Large Language Models (LLMs) are a powerful tool for generating text. They are used to help us study, code, come up with new recipes, and more. However, they are prone to hallucinations; they can generate text that is not factual or relevant to the prompt. Retrieval Augmented Generation (RAG) is a technique that can address this issue by retrieving factual information from external databases. In this article, I will review the main concepts of LLMs and introduce RAG as a way to generate responses based on your own private data.
Foundations of NLP
How do machines understand text? They surely do not understand language in the same way that we do, but they seem to do a pretty convincing job at generating useful output. Focusing on this question will be the theme of this brief overview of Natural Language Processing (NLP), specifically related to Large Language Models.
Tokenization
Tokenization is the process of transforming input text into smaller chunks called tokens. These tokens can be characters, words, phrases, or even whole sentences. The tokens themselves are then represented as numbers in a dictionary. This allows models to move back and forth between the actual text and the tokens they read and generate.
Types of Tokens
- Word Tokenization: Divides text into individual words. It is commonly used for tasks like text classification or sentiment analysis.

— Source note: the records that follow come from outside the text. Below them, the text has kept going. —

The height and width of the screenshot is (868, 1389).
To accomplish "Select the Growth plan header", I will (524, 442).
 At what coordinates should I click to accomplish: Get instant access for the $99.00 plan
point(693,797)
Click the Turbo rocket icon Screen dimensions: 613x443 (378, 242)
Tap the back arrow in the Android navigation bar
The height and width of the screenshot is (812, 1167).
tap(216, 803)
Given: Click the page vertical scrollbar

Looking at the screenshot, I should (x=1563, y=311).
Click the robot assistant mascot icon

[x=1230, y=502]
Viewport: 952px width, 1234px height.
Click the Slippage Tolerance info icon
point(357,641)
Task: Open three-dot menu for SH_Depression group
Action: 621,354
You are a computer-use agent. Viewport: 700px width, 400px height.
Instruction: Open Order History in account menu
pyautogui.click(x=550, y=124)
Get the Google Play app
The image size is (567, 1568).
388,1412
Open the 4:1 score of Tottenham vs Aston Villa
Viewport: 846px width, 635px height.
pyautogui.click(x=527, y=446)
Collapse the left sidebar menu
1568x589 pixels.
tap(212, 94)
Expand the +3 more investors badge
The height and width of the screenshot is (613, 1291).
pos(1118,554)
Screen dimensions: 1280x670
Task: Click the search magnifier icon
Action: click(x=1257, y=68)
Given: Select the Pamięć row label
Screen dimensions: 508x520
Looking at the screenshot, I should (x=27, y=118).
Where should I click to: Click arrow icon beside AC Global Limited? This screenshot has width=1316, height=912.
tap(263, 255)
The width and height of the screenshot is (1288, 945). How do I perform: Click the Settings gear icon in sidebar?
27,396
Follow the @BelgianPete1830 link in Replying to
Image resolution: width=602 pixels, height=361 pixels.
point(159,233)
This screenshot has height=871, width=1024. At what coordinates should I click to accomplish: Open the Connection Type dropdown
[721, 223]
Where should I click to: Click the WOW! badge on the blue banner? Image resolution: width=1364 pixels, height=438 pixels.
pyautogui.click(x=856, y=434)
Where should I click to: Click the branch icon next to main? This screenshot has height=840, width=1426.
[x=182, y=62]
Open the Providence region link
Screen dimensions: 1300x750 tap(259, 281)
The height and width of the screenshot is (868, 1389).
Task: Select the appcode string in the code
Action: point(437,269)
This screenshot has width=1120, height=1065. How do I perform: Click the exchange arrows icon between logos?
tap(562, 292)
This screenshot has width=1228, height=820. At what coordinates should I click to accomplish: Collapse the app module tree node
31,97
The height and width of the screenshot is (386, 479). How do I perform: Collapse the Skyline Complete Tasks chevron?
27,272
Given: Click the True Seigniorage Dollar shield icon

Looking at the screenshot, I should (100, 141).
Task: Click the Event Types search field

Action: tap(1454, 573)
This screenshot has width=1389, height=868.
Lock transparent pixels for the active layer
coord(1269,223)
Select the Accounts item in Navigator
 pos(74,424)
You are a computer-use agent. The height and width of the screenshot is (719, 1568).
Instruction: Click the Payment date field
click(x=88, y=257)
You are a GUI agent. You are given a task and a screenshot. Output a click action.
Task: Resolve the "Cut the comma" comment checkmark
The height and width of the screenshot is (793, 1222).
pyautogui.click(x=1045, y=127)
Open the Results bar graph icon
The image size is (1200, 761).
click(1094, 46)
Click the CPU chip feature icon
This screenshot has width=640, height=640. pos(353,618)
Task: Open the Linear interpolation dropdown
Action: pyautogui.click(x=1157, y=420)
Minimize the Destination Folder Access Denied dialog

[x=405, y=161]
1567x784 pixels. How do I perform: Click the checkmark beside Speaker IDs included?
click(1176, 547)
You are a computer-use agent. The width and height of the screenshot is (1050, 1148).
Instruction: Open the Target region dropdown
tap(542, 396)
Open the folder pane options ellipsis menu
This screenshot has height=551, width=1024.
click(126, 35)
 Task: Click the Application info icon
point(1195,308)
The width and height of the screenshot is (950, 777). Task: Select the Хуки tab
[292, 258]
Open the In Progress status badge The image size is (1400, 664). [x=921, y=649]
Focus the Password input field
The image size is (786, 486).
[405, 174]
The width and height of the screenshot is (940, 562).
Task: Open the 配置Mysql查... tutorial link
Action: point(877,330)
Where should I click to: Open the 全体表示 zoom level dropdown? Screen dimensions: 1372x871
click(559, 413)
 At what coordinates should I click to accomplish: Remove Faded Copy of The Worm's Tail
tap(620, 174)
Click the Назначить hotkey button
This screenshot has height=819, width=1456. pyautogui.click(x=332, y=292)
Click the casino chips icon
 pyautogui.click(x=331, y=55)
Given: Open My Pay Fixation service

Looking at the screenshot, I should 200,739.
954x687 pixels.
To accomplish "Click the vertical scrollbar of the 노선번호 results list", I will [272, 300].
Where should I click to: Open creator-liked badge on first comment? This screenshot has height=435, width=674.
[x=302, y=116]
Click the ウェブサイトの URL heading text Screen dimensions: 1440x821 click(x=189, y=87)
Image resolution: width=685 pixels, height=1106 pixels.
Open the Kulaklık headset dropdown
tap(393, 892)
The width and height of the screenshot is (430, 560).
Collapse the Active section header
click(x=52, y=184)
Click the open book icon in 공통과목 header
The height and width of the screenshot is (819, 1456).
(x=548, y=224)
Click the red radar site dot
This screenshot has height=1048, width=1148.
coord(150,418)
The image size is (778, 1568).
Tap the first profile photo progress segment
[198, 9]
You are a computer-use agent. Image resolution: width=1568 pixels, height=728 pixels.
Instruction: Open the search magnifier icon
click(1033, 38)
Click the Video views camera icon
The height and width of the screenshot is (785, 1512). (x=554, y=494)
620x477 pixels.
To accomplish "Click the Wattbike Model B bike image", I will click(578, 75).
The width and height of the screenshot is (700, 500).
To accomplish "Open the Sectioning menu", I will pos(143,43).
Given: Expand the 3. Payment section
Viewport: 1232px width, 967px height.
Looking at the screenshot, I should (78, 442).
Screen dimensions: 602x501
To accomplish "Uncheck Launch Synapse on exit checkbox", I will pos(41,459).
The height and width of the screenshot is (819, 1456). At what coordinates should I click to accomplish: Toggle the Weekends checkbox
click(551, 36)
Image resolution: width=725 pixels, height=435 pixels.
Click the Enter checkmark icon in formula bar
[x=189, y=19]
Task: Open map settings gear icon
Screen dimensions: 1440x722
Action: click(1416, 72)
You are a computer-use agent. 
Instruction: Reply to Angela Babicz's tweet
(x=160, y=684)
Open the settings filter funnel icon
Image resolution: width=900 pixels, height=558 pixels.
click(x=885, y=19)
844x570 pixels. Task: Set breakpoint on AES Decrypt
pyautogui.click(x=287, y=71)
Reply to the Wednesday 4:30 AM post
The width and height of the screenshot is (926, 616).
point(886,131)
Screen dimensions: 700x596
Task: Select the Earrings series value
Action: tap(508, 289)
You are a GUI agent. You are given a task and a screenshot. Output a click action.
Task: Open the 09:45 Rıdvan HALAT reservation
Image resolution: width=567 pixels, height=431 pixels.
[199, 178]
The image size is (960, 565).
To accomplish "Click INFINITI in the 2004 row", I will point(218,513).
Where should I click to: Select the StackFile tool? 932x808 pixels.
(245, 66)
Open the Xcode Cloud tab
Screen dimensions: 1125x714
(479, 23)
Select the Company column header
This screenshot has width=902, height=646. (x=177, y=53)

- Sentence Tokenization: Splits text into sentences, useful for analyzing document structure.
- Subword Tokenization: Breaks words into smaller units like prefixes or suffixes, which is helpful for handling out-of-vocabulary words.
- Character Tokenization: Segments text into individual characters, beneficial for languages without clear word boundaries.
Figure 1: An example of tokenization using the tokenizer used in gpt-4o.
Tokenizers are trained on a large corpus of data. Frequent subwords or character pairs are identified and merged to create unique tokens. The result is a vocabulary that is tailored for that specific corpus of data, implying that the selection of input documents for training is crucial. For example, a tokenizer trained on legal documents may not be the most efficient choice for a model that works primarily with medical documents.
The choice of tokenizer is dependent on more than just the task. There are also language considerations. For a live demonstration of tokenization, check out tiktokenizer.
Embeddings
With a tokenizer at hand, the next step is to analyze the tokens and learn from them. Specifically, relationships between the tokens are learned through embeddings. Embeddings are numerical representations of tokens that capture the semantic meaning of the text. They are essential for training models to understand and generate text.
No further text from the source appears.